Study conducted by UPS and comScore takes deep dive into consumers’ online shipping preferences
June 12, 2012
As e-commerce continues to become more prevalent and becomes a “go-to” shopping option for consumers, subsequent effects of that figure to impact supply chains in the sense that they might be more consumer-driven in the future. That was one of the main findings of a recent study put out by UPS and comScore.
The study, entitled the “Online Shopping Customer Experience Study,” analyzed data from a comScore survey of more than 3,100 United States-based online shoppers conducted last February.
One of the most notable findings of the study was that even though “online shoppers are generally very satisfied, there is room to improve their satisfaction related to shipping and returns.” Among these things to improve their satisfaction outlined in the report are communicating the expected delivery date of the order and having tracking updates and delivery notifications to understand when a package is arriving.
The study found that 79 percent of its respondents were satisfied with many components of online- and e-commerce-related shipping, including: online tracking capability (79 percent); free/discounted shipping (74 percent); number of shipping options offered (74 percent); clear returns policy (70 percent); ease of making returns/exchanges (65 percent); flexibility to choose delivery date (58 percent); and flexibility to re-route packages (57 percent).
In an interview with LM, UPS Director of Retail Marketing David Sisco said that a clear and cohesive returns policy offered by retailers is something consumers want and need to see before placing an online order.
“They need to have a comfort level in that whatever they purchase, they will have a high confidence level in their ability to return it from a returns and reverse logistics perspective,” he explained.
One of the main overarching themes of the study cited by Sisco was how consumers want more control of the order and shipping process in terms of being cognizant of knowing exactly when they will receive their product, following order placement.

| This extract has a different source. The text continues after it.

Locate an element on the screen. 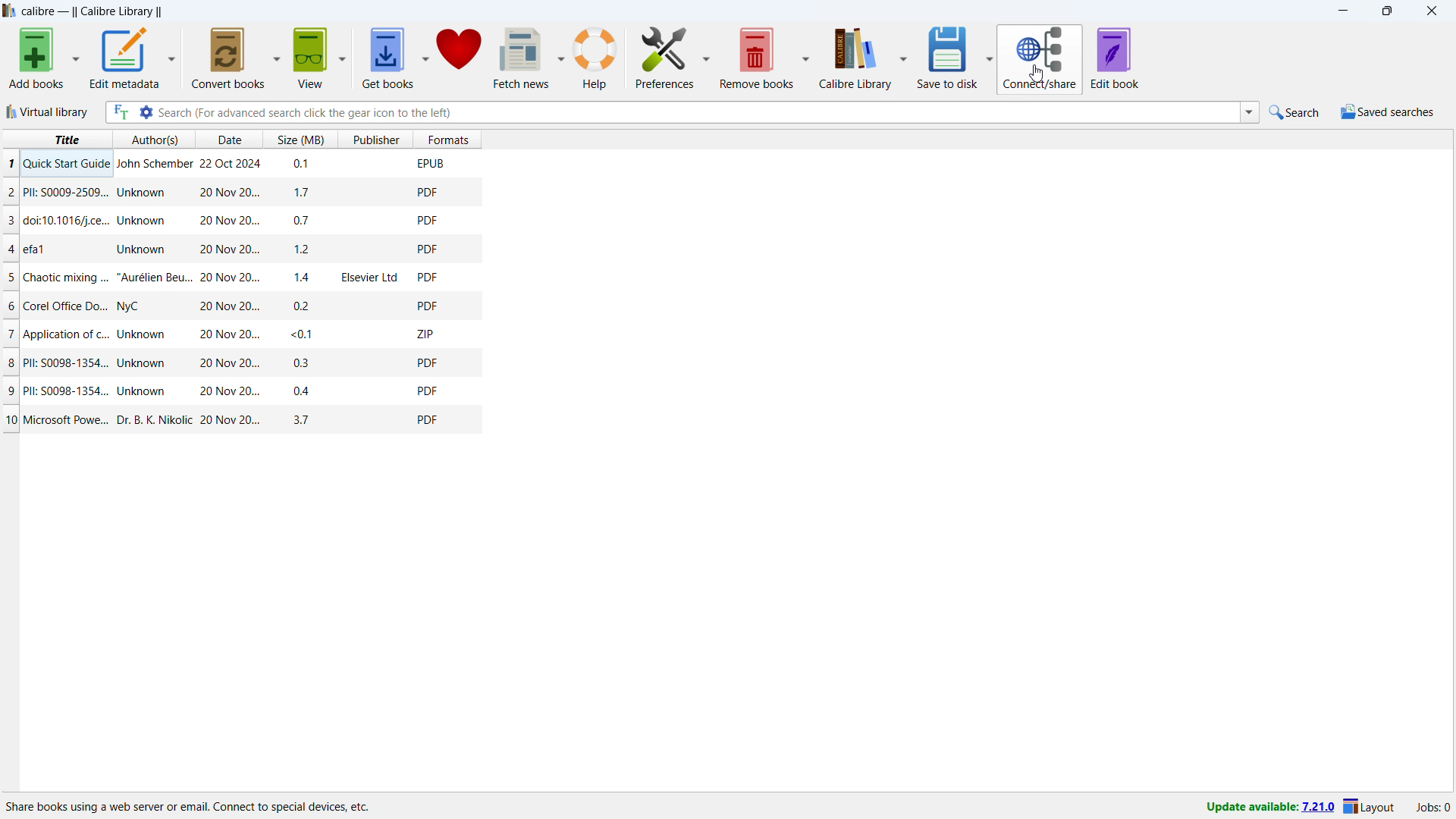 The image size is (1456, 819). close is located at coordinates (1431, 11).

“It is no longer a range of days; it is more specified now, in terms of exactly knowing what date that product will be received,” he said. “Consumers are becoming a little bit more demanding in that area and that requires retailers needing to be prepared to meet their needs.”
Even though 70 percent of respondents said they were satisfied with retailers’ clear returns policies, 33 percent indicated it is an area where improvements can still be made.

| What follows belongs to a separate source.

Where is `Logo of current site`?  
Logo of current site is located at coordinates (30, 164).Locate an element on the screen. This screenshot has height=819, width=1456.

Other areas where consumers expressed a need for improvement, included: free/discounted shipping (58 percent); ease of returns/exchanges (42 percent); online tracking ability (38 percent); and number of shipping options (28 percent), among others.
And with consumers looking for more clarification about when they want to receive online orders, there was also some discrepancy in terms of how long they are willing to wait for most purchases, with 5 percent asking for next day; 14 percent at 2-3 days; 29 percent at 4-5 days; 29 percent at 6-7 days; and 23 percent at 8 or more days.
Another interesting—and related—takeaway in the study was focused on shipping options, with the study’s authors noting that online shoppers expect a variety of delivery options to be available.
But there appeared to be a slight difference between the shipping option expected and the shipping option actually chosen most.
For expected shipping options, the study found that consumers want: economy ground in 5-7 days (78 percent); ground in 3-5 days for a nominal fee (60 percent); 2-3 day air for a nominal fee (43 percent); and next-day for a minimal fee (30 percent). And for shipping options most actually chosen, economy ground in 5-7 days was favored by 67 percent of consumers, followed by ground in 3-5 days at 25 percent; 2-3 day air for a nominal fee at 6 percent; and next-day air for a nominal fee at 2 percent.